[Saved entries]
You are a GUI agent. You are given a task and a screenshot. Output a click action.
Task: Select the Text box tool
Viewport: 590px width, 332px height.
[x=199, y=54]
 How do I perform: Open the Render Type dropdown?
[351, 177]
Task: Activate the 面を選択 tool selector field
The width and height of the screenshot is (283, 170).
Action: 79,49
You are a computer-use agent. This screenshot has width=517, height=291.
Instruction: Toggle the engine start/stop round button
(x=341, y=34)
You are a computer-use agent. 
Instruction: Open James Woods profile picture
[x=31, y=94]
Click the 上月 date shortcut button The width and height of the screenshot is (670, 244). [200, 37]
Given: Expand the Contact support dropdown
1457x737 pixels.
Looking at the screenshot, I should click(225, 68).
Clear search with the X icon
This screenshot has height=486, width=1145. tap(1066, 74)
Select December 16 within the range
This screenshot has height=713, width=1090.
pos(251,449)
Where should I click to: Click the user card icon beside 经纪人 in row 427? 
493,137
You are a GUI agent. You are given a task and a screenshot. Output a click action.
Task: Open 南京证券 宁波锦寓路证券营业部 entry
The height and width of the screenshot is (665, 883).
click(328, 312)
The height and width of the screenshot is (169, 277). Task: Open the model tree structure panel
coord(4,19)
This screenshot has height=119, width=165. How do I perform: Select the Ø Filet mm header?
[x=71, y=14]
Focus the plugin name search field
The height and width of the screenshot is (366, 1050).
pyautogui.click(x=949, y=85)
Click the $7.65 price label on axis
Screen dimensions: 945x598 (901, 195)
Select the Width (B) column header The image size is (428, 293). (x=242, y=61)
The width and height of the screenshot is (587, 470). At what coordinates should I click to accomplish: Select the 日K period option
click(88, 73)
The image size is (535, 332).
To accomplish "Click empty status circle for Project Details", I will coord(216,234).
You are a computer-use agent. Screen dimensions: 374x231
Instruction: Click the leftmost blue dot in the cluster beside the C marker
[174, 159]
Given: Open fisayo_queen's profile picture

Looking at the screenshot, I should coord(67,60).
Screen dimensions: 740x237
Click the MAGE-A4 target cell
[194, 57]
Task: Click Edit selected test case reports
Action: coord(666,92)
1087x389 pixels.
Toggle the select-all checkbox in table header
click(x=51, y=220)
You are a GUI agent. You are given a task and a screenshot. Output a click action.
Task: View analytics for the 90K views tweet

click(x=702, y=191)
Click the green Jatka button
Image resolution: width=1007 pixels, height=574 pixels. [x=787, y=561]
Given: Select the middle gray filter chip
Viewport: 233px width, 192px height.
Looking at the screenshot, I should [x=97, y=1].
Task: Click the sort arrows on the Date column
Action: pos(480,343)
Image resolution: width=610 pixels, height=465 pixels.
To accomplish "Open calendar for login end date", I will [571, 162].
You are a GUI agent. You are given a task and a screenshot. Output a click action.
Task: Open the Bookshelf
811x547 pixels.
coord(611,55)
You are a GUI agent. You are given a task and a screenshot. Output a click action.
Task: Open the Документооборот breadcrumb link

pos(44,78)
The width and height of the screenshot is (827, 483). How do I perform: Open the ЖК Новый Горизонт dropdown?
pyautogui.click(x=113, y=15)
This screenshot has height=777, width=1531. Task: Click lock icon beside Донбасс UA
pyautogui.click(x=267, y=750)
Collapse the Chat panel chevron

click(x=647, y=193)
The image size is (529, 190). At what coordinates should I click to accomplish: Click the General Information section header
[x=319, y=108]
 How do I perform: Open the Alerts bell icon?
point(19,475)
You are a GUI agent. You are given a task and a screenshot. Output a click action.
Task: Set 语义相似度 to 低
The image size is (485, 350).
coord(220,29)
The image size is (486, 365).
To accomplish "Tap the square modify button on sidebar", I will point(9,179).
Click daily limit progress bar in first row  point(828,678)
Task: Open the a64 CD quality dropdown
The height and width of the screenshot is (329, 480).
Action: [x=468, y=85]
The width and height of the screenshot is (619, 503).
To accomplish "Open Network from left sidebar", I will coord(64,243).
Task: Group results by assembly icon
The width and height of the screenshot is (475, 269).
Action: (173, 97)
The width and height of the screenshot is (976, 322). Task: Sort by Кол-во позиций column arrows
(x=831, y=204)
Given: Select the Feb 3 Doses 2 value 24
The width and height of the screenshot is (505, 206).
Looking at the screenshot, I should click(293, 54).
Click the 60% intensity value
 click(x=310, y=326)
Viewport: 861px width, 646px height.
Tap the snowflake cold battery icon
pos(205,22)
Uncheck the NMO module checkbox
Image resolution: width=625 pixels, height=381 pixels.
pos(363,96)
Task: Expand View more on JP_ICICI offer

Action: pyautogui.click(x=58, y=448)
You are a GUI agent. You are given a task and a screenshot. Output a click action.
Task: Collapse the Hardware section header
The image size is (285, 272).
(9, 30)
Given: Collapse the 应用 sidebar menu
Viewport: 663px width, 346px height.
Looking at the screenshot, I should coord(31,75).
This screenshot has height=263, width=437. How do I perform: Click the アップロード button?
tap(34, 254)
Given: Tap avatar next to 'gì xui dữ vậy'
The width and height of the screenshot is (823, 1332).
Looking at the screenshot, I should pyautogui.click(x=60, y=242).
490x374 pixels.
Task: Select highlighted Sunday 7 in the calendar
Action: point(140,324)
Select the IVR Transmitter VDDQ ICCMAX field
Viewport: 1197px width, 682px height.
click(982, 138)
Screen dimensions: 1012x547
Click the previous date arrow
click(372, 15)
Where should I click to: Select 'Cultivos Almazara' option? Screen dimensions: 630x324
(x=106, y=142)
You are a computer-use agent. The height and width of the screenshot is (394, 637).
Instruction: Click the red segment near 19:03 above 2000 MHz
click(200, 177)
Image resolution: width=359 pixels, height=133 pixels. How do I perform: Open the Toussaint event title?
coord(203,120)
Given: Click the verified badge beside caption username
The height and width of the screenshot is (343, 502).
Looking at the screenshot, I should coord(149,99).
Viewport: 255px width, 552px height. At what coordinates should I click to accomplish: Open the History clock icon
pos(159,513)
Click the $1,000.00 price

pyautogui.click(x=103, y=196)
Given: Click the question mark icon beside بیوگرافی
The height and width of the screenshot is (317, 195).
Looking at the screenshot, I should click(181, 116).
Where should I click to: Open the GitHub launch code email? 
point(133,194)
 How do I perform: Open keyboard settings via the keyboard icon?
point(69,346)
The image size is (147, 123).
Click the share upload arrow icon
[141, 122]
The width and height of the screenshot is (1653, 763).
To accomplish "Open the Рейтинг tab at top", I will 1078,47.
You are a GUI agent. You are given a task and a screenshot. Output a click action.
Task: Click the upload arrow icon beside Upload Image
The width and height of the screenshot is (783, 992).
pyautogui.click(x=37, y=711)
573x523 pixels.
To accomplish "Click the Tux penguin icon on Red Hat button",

■ What the exercise asks: Quote all of the entries verbatim.

■ Your response:
You are a GUI agent. You are given a task and a screenshot. Output a click action.
Task: Select the Text box tool
Viewport: 590px width, 332px height.
[x=199, y=54]
 How do I perform: Open the Render Type dropdown?
[351, 177]
Task: Activate the 面を選択 tool selector field
The width and height of the screenshot is (283, 170).
Action: 79,49
You are a computer-use agent. This screenshot has width=517, height=291.
Instruction: Toggle the engine start/stop round button
(x=341, y=34)
You are a computer-use agent. 
Instruction: Open James Woods profile picture
[x=31, y=94]
Click the 上月 date shortcut button The width and height of the screenshot is (670, 244). [200, 37]
Given: Expand the Contact support dropdown
1457x737 pixels.
Looking at the screenshot, I should click(225, 68).
Clear search with the X icon
This screenshot has height=486, width=1145. tap(1066, 74)
Select December 16 within the range
This screenshot has height=713, width=1090.
pos(251,449)
Where should I click to: Click the user card icon beside 经纪人 in row 427? 
493,137
You are a GUI agent. You are given a task and a screenshot. Output a click action.
Task: Open 南京证券 宁波锦寓路证券营业部 entry
The height and width of the screenshot is (665, 883).
click(328, 312)
The height and width of the screenshot is (169, 277). Task: Open the model tree structure panel
coord(4,19)
This screenshot has height=119, width=165. How do I perform: Select the Ø Filet mm header?
[x=71, y=14]
Focus the plugin name search field
The height and width of the screenshot is (366, 1050).
pyautogui.click(x=949, y=85)
Click the $7.65 price label on axis
Screen dimensions: 945x598 (901, 195)
Select the Width (B) column header The image size is (428, 293). (x=242, y=61)
The width and height of the screenshot is (587, 470). At what coordinates should I click to accomplish: Select the 日K period option
click(88, 73)
The image size is (535, 332).
To accomplish "Click empty status circle for Project Details", I will coord(216,234).
You are a computer-use agent. Screen dimensions: 374x231
Instruction: Click the leftmost blue dot in the cluster beside the C marker
[174, 159]
Given: Open fisayo_queen's profile picture

Looking at the screenshot, I should coord(67,60).
Screen dimensions: 740x237
Click the MAGE-A4 target cell
[194, 57]
Task: Click Edit selected test case reports
Action: coord(666,92)
1087x389 pixels.
Toggle the select-all checkbox in table header
click(x=51, y=220)
You are a GUI agent. You are given a task and a screenshot. Output a click action.
Task: View analytics for the 90K views tweet

click(x=702, y=191)
Click the green Jatka button
Image resolution: width=1007 pixels, height=574 pixels. [x=787, y=561]
Given: Select the middle gray filter chip
Viewport: 233px width, 192px height.
Looking at the screenshot, I should [x=97, y=1].
Task: Click the sort arrows on the Date column
Action: pos(480,343)
Image resolution: width=610 pixels, height=465 pixels.
To accomplish "Open calendar for login end date", I will [571, 162].
You are a GUI agent. You are given a task and a screenshot. Output a click action.
Task: Open the Bookshelf
811x547 pixels.
coord(611,55)
You are a GUI agent. You are given a task and a screenshot. Output a click action.
Task: Open the Документооборот breadcrumb link

pos(44,78)
The width and height of the screenshot is (827, 483). How do I perform: Open the ЖК Новый Горизонт dropdown?
pyautogui.click(x=113, y=15)
This screenshot has height=777, width=1531. Task: Click lock icon beside Донбасс UA
pyautogui.click(x=267, y=750)
Collapse the Chat panel chevron

click(x=647, y=193)
The image size is (529, 190). At what coordinates should I click to accomplish: Click the General Information section header
[x=319, y=108]
 How do I perform: Open the Alerts bell icon?
point(19,475)
You are a GUI agent. You are given a task and a screenshot. Output a click action.
Task: Set 语义相似度 to 低
The image size is (485, 350).
coord(220,29)
The image size is (486, 365).
To accomplish "Tap the square modify button on sidebar", I will point(9,179).
Click daily limit progress bar in first row  point(828,678)
Task: Open the a64 CD quality dropdown
The height and width of the screenshot is (329, 480).
Action: [x=468, y=85]
The width and height of the screenshot is (619, 503).
To accomplish "Open Network from left sidebar", I will coord(64,243).
Task: Group results by assembly icon
The width and height of the screenshot is (475, 269).
Action: (173, 97)
The width and height of the screenshot is (976, 322). Task: Sort by Кол-во позиций column arrows
(x=831, y=204)
Given: Select the Feb 3 Doses 2 value 24
The width and height of the screenshot is (505, 206).
Looking at the screenshot, I should click(293, 54).
Click the 60% intensity value
 click(x=310, y=326)
Viewport: 861px width, 646px height.
Tap the snowflake cold battery icon
pos(205,22)
Uncheck the NMO module checkbox
Image resolution: width=625 pixels, height=381 pixels.
pos(363,96)
Task: Expand View more on JP_ICICI offer

Action: pyautogui.click(x=58, y=448)
You are a GUI agent. You are given a task and a screenshot. Output a click action.
Task: Collapse the Hardware section header
The image size is (285, 272).
(9, 30)
Given: Collapse the 应用 sidebar menu
Viewport: 663px width, 346px height.
Looking at the screenshot, I should coord(31,75).
This screenshot has height=263, width=437. How do I perform: Click the アップロード button?
tap(34, 254)
Given: Tap avatar next to 'gì xui dữ vậy'
The width and height of the screenshot is (823, 1332).
Looking at the screenshot, I should pyautogui.click(x=60, y=242).
490x374 pixels.
Task: Select highlighted Sunday 7 in the calendar
Action: point(140,324)
Select the IVR Transmitter VDDQ ICCMAX field
Viewport: 1197px width, 682px height.
click(982, 138)
Screen dimensions: 1012x547
Click the previous date arrow
click(372, 15)
Where should I click to: Select 'Cultivos Almazara' option? Screen dimensions: 630x324
(x=106, y=142)
You are a computer-use agent. The height and width of the screenshot is (394, 637).
Instruction: Click the red segment near 19:03 above 2000 MHz
click(200, 177)
Image resolution: width=359 pixels, height=133 pixels. How do I perform: Open the Toussaint event title?
coord(203,120)
Given: Click the verified badge beside caption username
The height and width of the screenshot is (343, 502).
Looking at the screenshot, I should coord(149,99).
Viewport: 255px width, 552px height. At what coordinates should I click to accomplish: Open the History clock icon
pos(159,513)
Click the $1,000.00 price

pyautogui.click(x=103, y=196)
Given: Click the question mark icon beside بیوگرافی
The height and width of the screenshot is (317, 195).
Looking at the screenshot, I should click(181, 116).
Where should I click to: Open the GitHub launch code email? 
point(133,194)
 How do I perform: Open keyboard settings via the keyboard icon?
point(69,346)
The image size is (147, 123).
Click the share upload arrow icon
[141, 122]
The width and height of the screenshot is (1653, 763).
To accomplish "Open the Рейтинг tab at top", I will 1078,47.
You are a GUI agent. You are given a task and a screenshot. Output a click action.
Task: Click the upload arrow icon beside Upload Image
The width and height of the screenshot is (783, 992).
pyautogui.click(x=37, y=711)
573x523 pixels.
To accomplish "Click the Tux penguin icon on Red Hat button",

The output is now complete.